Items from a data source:
__________________________________________________
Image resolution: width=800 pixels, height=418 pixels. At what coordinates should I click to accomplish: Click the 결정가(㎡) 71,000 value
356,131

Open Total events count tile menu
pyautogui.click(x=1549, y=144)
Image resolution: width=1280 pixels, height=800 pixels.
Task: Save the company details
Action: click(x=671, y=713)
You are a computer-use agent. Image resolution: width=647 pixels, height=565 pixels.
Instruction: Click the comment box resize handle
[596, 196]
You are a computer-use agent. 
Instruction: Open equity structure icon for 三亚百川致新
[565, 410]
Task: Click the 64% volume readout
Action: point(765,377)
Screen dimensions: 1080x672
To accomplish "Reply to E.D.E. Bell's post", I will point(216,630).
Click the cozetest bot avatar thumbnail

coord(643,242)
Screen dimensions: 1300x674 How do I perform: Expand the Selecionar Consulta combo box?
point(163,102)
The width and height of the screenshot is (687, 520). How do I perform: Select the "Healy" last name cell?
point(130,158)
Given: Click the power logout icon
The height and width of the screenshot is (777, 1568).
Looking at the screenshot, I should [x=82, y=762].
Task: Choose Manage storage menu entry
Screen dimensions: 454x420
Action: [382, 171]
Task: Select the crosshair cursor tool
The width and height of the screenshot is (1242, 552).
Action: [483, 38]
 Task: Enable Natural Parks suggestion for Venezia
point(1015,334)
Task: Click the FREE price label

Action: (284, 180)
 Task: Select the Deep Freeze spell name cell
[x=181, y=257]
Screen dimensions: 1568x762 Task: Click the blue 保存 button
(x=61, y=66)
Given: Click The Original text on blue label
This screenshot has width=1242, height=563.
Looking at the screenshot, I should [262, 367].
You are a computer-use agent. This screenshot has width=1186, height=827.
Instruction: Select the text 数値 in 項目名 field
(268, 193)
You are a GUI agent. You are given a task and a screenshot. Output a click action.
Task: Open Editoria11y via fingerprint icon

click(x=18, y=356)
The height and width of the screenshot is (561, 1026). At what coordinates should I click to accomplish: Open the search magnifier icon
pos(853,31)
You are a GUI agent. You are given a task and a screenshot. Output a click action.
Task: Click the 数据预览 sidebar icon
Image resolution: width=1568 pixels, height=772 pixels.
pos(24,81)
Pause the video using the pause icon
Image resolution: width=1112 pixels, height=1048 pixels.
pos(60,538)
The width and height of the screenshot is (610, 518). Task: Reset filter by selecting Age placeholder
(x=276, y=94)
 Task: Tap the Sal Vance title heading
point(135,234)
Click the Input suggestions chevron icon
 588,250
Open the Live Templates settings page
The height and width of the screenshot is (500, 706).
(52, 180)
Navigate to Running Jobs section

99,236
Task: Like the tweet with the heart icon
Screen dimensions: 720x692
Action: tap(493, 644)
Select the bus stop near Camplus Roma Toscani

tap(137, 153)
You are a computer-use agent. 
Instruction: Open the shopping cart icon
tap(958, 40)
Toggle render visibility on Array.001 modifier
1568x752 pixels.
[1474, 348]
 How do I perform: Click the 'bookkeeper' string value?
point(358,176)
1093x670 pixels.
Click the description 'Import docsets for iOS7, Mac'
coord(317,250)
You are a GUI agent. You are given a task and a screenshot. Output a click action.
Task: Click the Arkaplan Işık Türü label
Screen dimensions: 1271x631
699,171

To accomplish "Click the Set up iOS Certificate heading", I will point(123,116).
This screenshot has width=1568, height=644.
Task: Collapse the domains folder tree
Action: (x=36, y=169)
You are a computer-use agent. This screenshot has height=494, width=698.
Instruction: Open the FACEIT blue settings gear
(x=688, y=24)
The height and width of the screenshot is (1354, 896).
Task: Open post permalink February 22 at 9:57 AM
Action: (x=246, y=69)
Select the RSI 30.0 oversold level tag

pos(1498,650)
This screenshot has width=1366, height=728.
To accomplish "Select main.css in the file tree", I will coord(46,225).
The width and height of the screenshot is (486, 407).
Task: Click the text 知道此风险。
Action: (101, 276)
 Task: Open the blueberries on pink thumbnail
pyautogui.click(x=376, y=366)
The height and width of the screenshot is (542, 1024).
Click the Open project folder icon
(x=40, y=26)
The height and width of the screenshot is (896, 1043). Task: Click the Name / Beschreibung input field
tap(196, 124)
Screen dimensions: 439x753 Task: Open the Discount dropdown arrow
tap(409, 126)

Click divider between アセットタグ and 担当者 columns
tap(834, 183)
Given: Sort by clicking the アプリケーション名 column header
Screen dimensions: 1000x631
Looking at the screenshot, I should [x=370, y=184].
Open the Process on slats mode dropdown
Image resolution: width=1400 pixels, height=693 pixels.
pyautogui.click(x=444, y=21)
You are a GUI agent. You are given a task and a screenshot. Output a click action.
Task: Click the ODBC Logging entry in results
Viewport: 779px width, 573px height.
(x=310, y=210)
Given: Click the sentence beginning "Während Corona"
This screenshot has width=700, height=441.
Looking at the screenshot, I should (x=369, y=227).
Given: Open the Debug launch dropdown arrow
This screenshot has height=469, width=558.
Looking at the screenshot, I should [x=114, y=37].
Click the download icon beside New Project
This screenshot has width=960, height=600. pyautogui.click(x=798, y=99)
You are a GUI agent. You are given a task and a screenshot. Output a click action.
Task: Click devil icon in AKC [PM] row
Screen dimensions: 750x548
__________________________________________________
EXERCISE:
Return a copy of each line in the entries that carries the string "entry".

TASK RESULT:
Task: Choose Manage storage menu entry
Task: Click the ODBC Logging entry in results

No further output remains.